Pensándolo detenidamente, igual la cuestión tiene más que ver con para qué se mira hacia un sitio o hacia otro. Como tantas otras cosas, es el uso lo que le da carácter positivo o negativo y quizá debemos detenernos y pensar hoy en enfoques tanto adecuados como inadecuados de cada una de las tres direcciones.
Parémonos en primer lugar en el futuro. Como sugería al inicio de la reflexión, hay varias maneras de fijar la vista en él. Algunas personas quieren inquirir allí más como un juego o como simple curiosidad que otra cosa. Investigar en lo que el futuro puede deparar se convirtió, ya desde que el hombre es hombre, en un juego peligroso por el que las personas jugaban a ser Dios. Esto nunca fue bien aceptado por el Creador y no son pocas ni poco tajantes las referencias bíblicas contra la adivinación o las ciencias ocultas en este sentido. El futuro, desde la perspectiva de Dios, tiene otro cariz bien distinto y bastante menos superficial que el que a veces se dibuja desde estos foros y haremos bien nosotros en no simplificarlo, ni tampoco meternos en aquellos asuntos que, desde siempre y por nuestro bien, nos están vedados. La curiosidad mató al gato… y también al hombre en tantas ocasiones.
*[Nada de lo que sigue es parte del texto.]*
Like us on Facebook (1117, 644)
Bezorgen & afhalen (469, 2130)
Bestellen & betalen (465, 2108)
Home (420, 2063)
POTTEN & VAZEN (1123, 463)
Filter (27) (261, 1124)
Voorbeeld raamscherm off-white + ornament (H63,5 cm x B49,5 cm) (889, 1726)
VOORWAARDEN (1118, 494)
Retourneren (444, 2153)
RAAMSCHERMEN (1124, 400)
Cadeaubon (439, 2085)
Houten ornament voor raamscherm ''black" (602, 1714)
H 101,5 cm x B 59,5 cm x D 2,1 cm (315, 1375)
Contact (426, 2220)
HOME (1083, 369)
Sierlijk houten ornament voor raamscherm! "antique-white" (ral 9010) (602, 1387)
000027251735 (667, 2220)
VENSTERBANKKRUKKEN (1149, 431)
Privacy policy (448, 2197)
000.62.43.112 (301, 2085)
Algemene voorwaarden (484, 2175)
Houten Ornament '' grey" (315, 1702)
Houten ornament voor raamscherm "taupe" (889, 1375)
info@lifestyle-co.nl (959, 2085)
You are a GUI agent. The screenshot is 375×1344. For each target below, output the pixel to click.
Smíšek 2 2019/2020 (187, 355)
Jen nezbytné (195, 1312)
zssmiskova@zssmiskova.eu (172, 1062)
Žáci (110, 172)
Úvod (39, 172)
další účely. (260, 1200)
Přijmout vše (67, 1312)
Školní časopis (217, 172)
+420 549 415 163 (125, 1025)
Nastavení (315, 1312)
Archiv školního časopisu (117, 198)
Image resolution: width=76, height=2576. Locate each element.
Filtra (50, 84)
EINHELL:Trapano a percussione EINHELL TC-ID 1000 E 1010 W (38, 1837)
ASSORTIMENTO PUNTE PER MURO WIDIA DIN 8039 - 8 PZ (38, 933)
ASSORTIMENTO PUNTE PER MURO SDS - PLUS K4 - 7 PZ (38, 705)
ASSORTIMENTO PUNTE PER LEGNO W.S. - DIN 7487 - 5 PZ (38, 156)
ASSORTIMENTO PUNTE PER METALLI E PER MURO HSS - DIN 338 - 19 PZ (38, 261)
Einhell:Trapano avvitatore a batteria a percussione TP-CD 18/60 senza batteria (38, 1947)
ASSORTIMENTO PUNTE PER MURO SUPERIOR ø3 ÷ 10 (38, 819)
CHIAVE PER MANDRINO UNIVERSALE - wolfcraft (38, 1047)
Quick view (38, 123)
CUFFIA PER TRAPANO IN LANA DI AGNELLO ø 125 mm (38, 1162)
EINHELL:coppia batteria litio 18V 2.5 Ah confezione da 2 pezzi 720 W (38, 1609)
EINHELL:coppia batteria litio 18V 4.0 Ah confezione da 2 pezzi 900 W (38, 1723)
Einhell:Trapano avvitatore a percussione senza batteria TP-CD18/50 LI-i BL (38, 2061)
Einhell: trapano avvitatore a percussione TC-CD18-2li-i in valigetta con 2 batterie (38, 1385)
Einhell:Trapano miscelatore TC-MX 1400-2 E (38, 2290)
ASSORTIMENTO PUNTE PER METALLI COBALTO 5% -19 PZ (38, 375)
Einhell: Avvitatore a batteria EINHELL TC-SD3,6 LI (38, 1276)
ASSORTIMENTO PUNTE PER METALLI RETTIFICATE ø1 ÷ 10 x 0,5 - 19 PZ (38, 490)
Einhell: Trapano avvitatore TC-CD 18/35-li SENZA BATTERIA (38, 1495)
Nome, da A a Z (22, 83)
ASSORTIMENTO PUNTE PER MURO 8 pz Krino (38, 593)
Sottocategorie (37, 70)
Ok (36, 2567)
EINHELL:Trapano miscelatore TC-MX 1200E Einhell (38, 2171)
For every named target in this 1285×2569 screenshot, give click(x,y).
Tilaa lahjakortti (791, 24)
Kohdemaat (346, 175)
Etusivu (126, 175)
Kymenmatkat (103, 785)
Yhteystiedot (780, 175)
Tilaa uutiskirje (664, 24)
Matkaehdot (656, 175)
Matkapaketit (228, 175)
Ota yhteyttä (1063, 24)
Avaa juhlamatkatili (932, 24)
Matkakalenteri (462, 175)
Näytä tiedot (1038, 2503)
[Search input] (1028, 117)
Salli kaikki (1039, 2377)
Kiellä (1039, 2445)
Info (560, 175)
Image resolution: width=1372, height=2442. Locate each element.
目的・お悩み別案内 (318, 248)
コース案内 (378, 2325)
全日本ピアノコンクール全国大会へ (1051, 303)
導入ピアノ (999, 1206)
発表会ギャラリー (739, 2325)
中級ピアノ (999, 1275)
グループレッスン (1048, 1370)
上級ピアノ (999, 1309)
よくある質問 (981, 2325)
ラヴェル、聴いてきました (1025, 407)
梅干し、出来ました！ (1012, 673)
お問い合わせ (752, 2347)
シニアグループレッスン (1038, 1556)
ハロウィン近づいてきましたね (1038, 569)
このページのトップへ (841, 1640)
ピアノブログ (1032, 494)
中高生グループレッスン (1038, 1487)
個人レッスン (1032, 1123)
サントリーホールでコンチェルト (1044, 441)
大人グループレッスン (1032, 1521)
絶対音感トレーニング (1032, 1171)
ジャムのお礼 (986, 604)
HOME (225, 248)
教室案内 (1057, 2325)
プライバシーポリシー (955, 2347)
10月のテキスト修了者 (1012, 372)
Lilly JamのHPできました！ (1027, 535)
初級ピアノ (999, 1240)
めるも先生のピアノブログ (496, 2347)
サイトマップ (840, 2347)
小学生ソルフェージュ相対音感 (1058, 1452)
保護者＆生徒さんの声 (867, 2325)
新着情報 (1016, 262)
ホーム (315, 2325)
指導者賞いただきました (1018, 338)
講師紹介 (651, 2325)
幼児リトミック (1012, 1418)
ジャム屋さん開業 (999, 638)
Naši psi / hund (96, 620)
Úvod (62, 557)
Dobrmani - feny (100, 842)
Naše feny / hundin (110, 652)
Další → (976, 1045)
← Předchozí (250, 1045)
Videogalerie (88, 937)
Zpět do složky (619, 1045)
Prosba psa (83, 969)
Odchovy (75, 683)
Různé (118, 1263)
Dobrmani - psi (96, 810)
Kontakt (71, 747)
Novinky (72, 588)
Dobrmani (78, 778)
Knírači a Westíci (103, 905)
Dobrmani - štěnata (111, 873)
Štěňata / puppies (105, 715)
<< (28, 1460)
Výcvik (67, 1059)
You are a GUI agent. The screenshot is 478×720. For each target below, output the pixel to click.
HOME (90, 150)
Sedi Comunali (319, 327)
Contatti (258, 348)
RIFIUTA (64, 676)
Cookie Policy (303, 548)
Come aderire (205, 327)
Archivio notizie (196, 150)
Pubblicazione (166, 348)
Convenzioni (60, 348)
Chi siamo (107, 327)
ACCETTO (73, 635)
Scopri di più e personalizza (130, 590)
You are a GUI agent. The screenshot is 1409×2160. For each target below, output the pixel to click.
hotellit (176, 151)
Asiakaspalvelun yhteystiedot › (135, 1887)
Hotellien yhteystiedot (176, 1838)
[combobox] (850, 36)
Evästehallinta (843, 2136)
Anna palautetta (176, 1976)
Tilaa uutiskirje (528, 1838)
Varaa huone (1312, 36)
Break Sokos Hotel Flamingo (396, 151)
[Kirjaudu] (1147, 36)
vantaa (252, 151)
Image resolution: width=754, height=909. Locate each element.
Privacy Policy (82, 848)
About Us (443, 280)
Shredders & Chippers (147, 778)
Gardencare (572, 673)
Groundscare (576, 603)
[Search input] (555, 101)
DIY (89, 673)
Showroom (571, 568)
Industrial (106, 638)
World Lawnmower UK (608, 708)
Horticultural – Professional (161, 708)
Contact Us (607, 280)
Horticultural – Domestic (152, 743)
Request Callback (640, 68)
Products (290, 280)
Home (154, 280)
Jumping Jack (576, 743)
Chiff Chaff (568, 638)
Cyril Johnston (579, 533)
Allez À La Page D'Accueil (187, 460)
Otra de las formas en que las personas nos proyectamos hacia el futuro es la preocupación. Evidentemente, no es la mejor de las posibles, pero es una de las más comunes, sobre todo cuando nos acucian los problemas y no sabemos qué hacer con ellos. En esos momentos, solemos pensar que la mejor forma de abordar lo que vendrá es “estando preparados” y para tal momento nos disponemos a rearmarnos anticipadamente. Pero esto no sirve. Y además tardamos poco en descubrirlo. Más bien nos desgasta y nos hace vulnerables ante lo que vendrá, por no hablar de la vanidad que resulta pensar que lo que pase o no depende, en alguna medida, de nosotros. Nosotros no controlamos nada, ni siquiera nuestro futuro más cercano. Tampoco nuestro presente y, mucho menos, nuestro pasado. Así las cosas, parece que la preocupación entonces no es solución para nada, ni tampoco una forma interesante de enfocarnos hacia nuestro futuro.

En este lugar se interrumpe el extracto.